Wildlife Research Wildlife Research Society
Ecology, management and conservation in natural and modified habitats
RESEARCH ARTICLE

The short-term effects of an extensive and high-intensity fire on vertebrates in the tropical savannas of the central Kimberley, northern Australia

Sarah Legge A C D , Stephen Murphy A , Joanne Heathcote A , Emma Flaxman A , John Augusteyn B and Marnie Crossman B

A Australian Wildlife Conservancy, Mornington Wildlife Sanctuary, PMB 925, Derby, WA 6728, Australia.

B Queensland Parks and Wildlife Service, PO Box 3130, North Rockhampton, Qld 4701, Australia.

C Australian National University, Canberra, ACT 0200, Australia.

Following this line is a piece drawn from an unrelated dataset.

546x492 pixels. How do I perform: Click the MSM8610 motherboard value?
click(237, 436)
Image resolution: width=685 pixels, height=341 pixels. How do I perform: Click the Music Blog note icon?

D Corresponding author. Email: sarah@australianwildlife.org

Wildlife Research 35(1) 33-43 http://dx.doi.org/10.1071/WR07016
Submitted: 9 February 2007  Accepted: 23 January 2008   Published: 17 March 2008

Abstract

We report the effects of an extensive (>7000 km2), high-intensity late-dry-season fire in the central Kimberley, Western Australia, on the species richness and abundance of mammals, reptiles and birds. Five weeks after the fire we surveyed 12 sites (six burnt, six unburnt); each pair of sites was closely matched for soil type and vegetation. The species richness and abundance of mammals and reptiles was greater at unburnt sites, especially for mammals (with a 4-fold difference in abundance between burnt and unburnt sites). There was an indication that reptiles immigrated into unburnt patches, but mammals did not. There were also species-specific responses to the fire: Rattus tunneyi and Pseudomys nanus were much more abundant in unburnt sites, whereas Pseudomys delicatulus was caught in equal numbers at burnt and unburnt sites. Diurnal reptiles were more abundant at unburnt sites, but nocturnal reptiles were equally common at burnt and unburnt sites. Avian species richness and overall abundance was similar between burnt and unburnt patches, although a few species showed preferences for one state or the other. The overall high trapping success for mammals (18% across all sites; 28% in unburnt patches) contrasts with the well documented mammal collapse in parts of northern Australia and seems paradoxical given that our study area has experienced the same increase in fire frequency and extent that is often blamed for species collapse. However, our study area has fewer pressures from other sources, including grazing by large herbivores, suggesting that the effects of these pressures, and their interaction with fire, may have been underestimated in previous studies.